First, put yourself in the shoes of someone entering our community context for the first time- coming on Sunday, attending a home community, etc. What kind of welcome would you desire? You would certainly want people to notice you, greet you, take time out from conversations with those they know to welcome you. Further, you’d desire the people of that community to make room for you in their lives and extend invitations to dinner, to coffee- you’d want to be known and given the chance to get to know others! Part of continuing to cultivate a culture of hospitality at Evergreen is making sure that we all take part in doing just that.
Second, beyond just what we ourselves would want, we ought to consider what Jesus would offer people if He were in our shoes. Jesus, though challenging people at times, always seems to have led with welcome, with invitation. He led with love. That’s the kind or people we ought to be as a community trying to live life in the way of Jesus.

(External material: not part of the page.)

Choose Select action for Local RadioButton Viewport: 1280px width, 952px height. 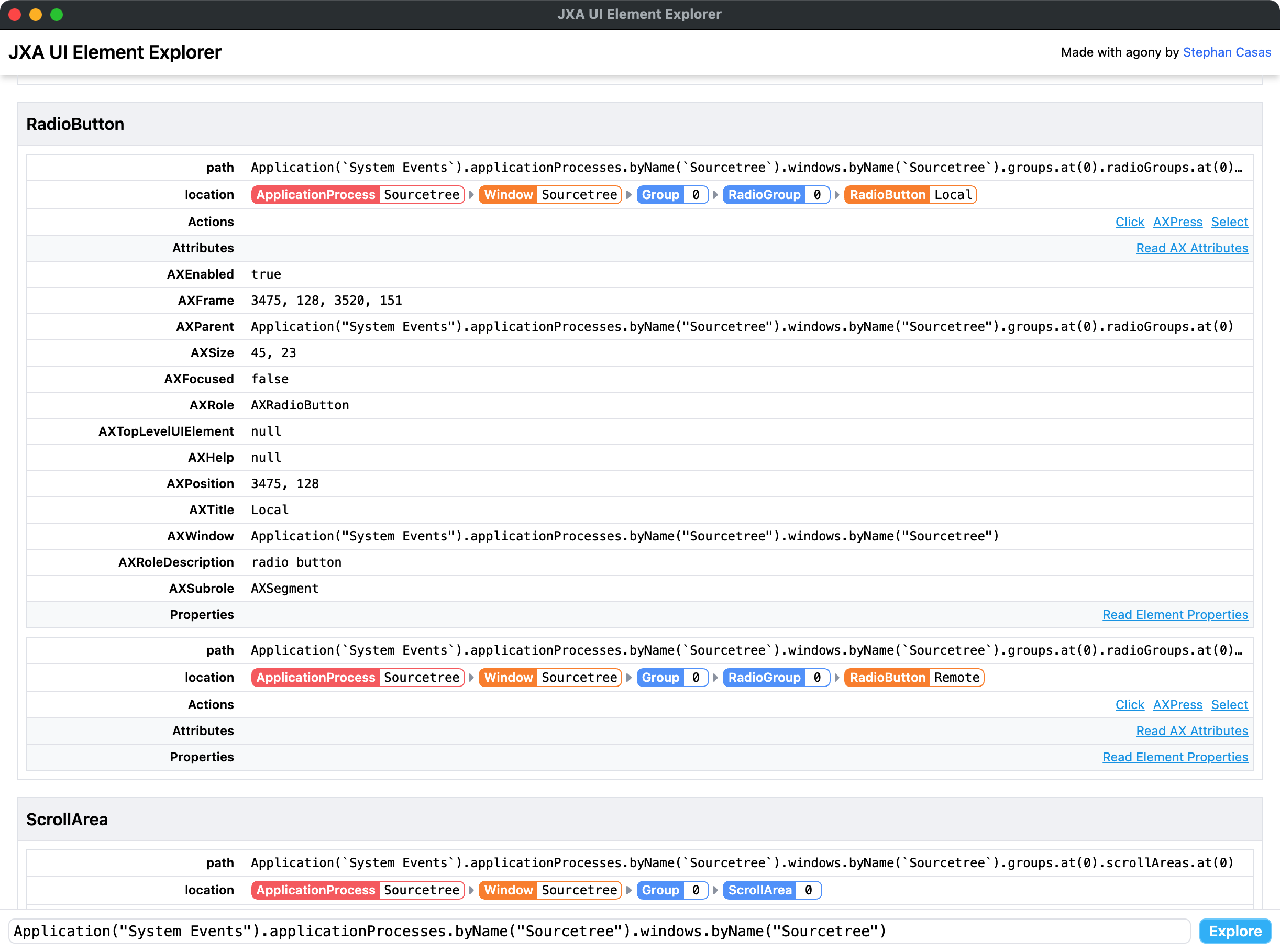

A community that grows in hospitality grows up into a community of invitation- in other words, we begin by learning to welcome those who show up, and we mature in that kind of love until it develops in us a love for those who haven’t yet come, who don’t yet know or aren’t yet seeking Jesus. We develop the ability to have the kinds of conversations that move towards spiritual things, the kinds of hearts that long to love people towards Jesus, and the kind of eyes that see where God is at work in the lives of our friends, neighbors, and co-workers and the desire to join Him there.
Evergreen- can we continue to mature as a community into a being the kind of people who live lives of invitation and hospitality?